After taping a teaser on Jon Stewart's The Daily Show, Colbert appeared on his own show, The Colbert Report, a few minutes later where he officially announced his candidacy to cheers and whistles from the audience.
"After nearly 15 minutes of soul searching, I have heard the call," he said "Nation, I shall seek the office of the president of the United States. I am doing it."
Brittany Thomas (sophomore-political science) called Colbert's run "pretty intense."
"It's not surprising, considering how egotistical he is," she said.
Thomas said Colbert's run could have benefits for younger voters.
"I actually think it's a good way to get people involved. It makes younger people think about the primaries," she said. "I just wish Jon Stewart were running."
The catch? Colbert said he will only enter his name in the primary in his native state of South Carolina.
Brooke Stewart (junior-political science) said she doesn't see Colbert ever winning the presidency.
"How can you win in just one state?" she said.
While Colbert's publicist would not comment, both the South Carolina Democratic Party and the South Carolina Republican Party confirmed Colbert had recently been in contact.
Two weeks ago, Colbert's representatives contacted the South Carolina Democratic Party to ask about filing requirements, executive director Joe Werner wrote in an e-mail.
"He has a serious group of people looking into it on his behalf," he wrote. "I think Stephen can bring a lot to the table. A lot of what, I'm not entirely sure yet."
To appear on the Republican Party's primary ballot, Colbert will either have to get a 3,000-signature petition or pay a $2,500 fee. He will also need to actively campaign in South Carolina, file the appropriate paperwork and receive approval from the South Carolina Democratic Executive Council, Werner wrote. The deadline for filing is Nov. 1 and the primary will be held on Jan. 26.

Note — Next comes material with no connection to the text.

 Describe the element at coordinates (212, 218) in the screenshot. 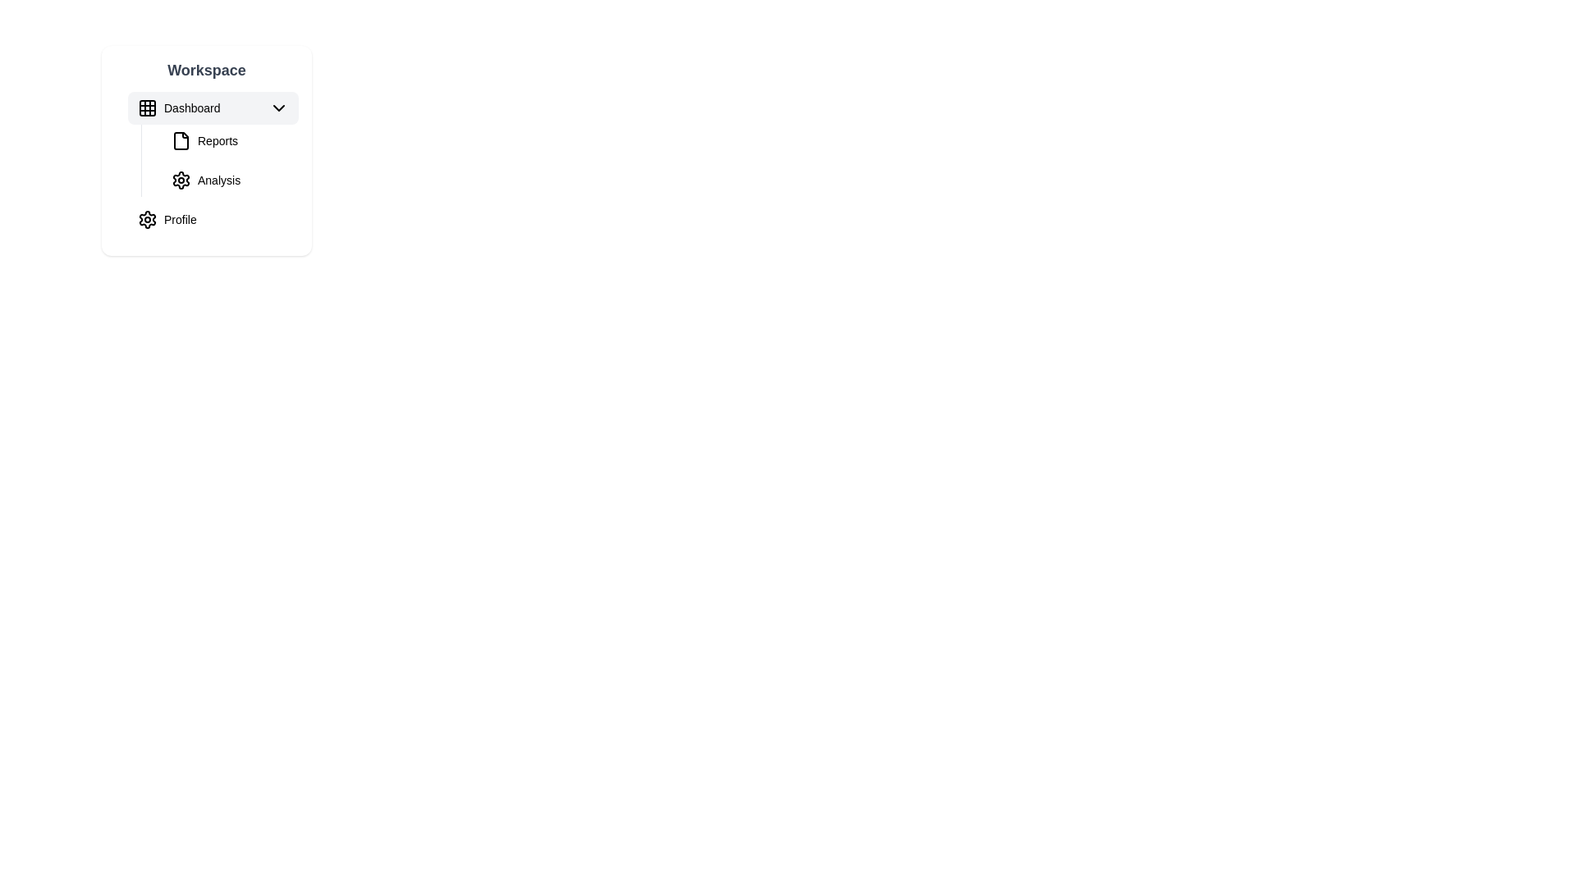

If Colbert seeks to be placed on both parties' ballots, he could disqualify himself, Werner wrote. "There is nothing written that says he can't be on both party's ballots; however, there is a rule [for the South Carolina Democratic Party] that states you have to be considered a Democrat," he wrote.
The South Carolina Republican Party also confirmed Colbert's team contacted its office "within the last few days," said communications director Rob Godfrey. The Republican Party's deadline is Nov. 1, but its primary will be Jan. 19.
James Eisenstein, a political science professor, said he thought Colbert's decision to run in South Carolina was "hilarious."
Eisenstein said Colbert doesn't have a chance to win the state.
"He knows that, too," he said. "He's kind of mimicking the self-importance of a lot of talk show hosts."